Harte Konsequenzen für U-Bahn-Treter und Begleiter

19.12.2016 | Mit seinem Angriff auf eine junge Frau in Berlin hat der sogenannte U-Bahn-Treter für bundesweite Empörung gesorgt. Nun wurde der Hauptverdächtige Svetoslav S. festgenommen. FDP-Vize Wolfgang Kubicki fordert, ihn sowie seine Begleiter zur Verantwortung zu ziehen. „Die brutale Tat des sogenannten U-Bahn-Treters muss nicht nur für den Täter, sondern selbstverständlich auch für seine Begleiter harte Konsequenzen haben“, verdeutlichte der Jurist.

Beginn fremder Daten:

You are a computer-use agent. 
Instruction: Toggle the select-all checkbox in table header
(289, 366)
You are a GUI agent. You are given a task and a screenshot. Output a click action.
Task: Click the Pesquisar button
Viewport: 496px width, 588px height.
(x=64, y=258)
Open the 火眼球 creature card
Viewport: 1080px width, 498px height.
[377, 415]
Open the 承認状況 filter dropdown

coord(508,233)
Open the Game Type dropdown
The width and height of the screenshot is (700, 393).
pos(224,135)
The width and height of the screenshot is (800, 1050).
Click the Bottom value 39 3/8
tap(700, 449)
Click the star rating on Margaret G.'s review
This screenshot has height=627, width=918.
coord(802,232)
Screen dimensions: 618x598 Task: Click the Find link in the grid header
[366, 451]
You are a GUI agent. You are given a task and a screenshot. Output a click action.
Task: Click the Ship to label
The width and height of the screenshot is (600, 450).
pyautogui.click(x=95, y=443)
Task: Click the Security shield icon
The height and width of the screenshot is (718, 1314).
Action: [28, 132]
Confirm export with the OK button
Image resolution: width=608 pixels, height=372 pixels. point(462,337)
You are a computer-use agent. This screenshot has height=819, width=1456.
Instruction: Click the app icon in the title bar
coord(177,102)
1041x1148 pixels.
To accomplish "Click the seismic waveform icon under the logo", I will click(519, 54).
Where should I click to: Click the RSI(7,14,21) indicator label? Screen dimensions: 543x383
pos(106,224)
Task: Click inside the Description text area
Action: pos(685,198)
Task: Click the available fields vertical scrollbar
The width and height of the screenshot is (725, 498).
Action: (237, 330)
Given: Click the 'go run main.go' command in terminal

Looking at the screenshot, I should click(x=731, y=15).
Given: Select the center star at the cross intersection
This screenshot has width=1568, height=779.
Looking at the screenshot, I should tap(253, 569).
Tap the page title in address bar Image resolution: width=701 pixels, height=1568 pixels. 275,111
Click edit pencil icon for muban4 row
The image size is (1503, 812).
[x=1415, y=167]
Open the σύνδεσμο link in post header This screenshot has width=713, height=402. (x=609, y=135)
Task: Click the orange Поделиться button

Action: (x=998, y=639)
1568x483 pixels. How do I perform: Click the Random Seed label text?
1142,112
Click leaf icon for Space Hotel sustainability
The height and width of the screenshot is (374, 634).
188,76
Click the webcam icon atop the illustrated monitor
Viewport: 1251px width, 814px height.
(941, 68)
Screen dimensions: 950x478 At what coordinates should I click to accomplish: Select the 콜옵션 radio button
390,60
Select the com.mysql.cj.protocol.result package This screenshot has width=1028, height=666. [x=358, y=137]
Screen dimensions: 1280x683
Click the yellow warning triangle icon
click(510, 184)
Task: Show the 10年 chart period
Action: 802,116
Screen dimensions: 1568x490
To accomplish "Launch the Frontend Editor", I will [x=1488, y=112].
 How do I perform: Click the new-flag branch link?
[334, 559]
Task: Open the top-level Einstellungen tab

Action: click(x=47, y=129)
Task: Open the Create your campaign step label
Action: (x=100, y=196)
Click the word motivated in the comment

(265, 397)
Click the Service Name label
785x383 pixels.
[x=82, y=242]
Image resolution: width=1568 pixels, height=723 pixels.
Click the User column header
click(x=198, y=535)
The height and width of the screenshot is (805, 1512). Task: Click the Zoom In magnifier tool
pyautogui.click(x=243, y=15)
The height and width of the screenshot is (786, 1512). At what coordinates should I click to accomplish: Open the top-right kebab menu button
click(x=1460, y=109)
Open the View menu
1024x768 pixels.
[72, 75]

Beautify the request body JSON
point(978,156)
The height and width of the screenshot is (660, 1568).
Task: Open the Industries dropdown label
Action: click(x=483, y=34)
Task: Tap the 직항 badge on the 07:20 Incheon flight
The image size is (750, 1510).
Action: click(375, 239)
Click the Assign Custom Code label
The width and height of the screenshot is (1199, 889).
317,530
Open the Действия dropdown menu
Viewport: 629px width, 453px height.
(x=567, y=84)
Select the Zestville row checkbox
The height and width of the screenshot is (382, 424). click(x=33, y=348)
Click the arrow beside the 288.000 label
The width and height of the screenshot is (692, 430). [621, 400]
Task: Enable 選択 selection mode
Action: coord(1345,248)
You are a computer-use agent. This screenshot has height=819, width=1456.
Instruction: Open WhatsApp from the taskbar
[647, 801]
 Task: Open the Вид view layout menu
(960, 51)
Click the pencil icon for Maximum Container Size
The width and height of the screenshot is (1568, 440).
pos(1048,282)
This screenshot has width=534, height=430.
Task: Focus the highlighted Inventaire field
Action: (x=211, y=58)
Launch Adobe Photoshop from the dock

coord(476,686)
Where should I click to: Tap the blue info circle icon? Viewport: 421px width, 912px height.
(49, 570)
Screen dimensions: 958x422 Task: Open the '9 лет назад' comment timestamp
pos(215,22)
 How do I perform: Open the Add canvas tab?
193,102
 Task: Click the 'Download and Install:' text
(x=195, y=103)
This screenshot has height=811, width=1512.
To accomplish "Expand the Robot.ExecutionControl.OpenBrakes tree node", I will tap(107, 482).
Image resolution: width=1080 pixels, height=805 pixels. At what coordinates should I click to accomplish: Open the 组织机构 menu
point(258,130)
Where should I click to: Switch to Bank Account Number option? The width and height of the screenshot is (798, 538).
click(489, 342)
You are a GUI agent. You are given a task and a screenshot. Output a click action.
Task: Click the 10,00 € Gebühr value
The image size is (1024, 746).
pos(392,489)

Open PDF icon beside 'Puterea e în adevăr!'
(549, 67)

Wer einem Menschen auf einer Treppe einen Tritt verpasse, nehme billigend schwerste Verletzungen oder dessen Tod in Kauf, so Kubicki weiter. „Und wer einfach weitergeht, ohne dem verletzten Opfer zu helfen, kann für unterlassene Hilfeleistung zur Verantwortung gezogen werden.“

Videoüberwachung hat keine abschreckende Wirkung

„Abgesehen davon zeigt diese hinterhältige Attacke, dass die Sicherheit im öffentlichen Raum durch eine Ausweitung der Videoüberwachung nicht erhöht wird“, gab der FDP-Vize zu bedenken. Mit Blick auf Pläne der Union zur Ausweitung der Kamera-Netze unterstrich er, dass durch eine solche populistische Forderung vielmehr eine Scheinsicherheit suggeriert werde. „Diese Tat zeigt vielmehr, dass selbst die lückenlose Überwachung keine abschreckende Wirkung zeitigt“, stellte Kubicki klar. „Videoüberwachung verhindert keine Straftaten – sie kann lediglich bei deren Aufklärung helfen.“ Nur eine erhöhte Präsenz von Sicherheitspersonal könne derartige Angriffe wirksam eindämmen.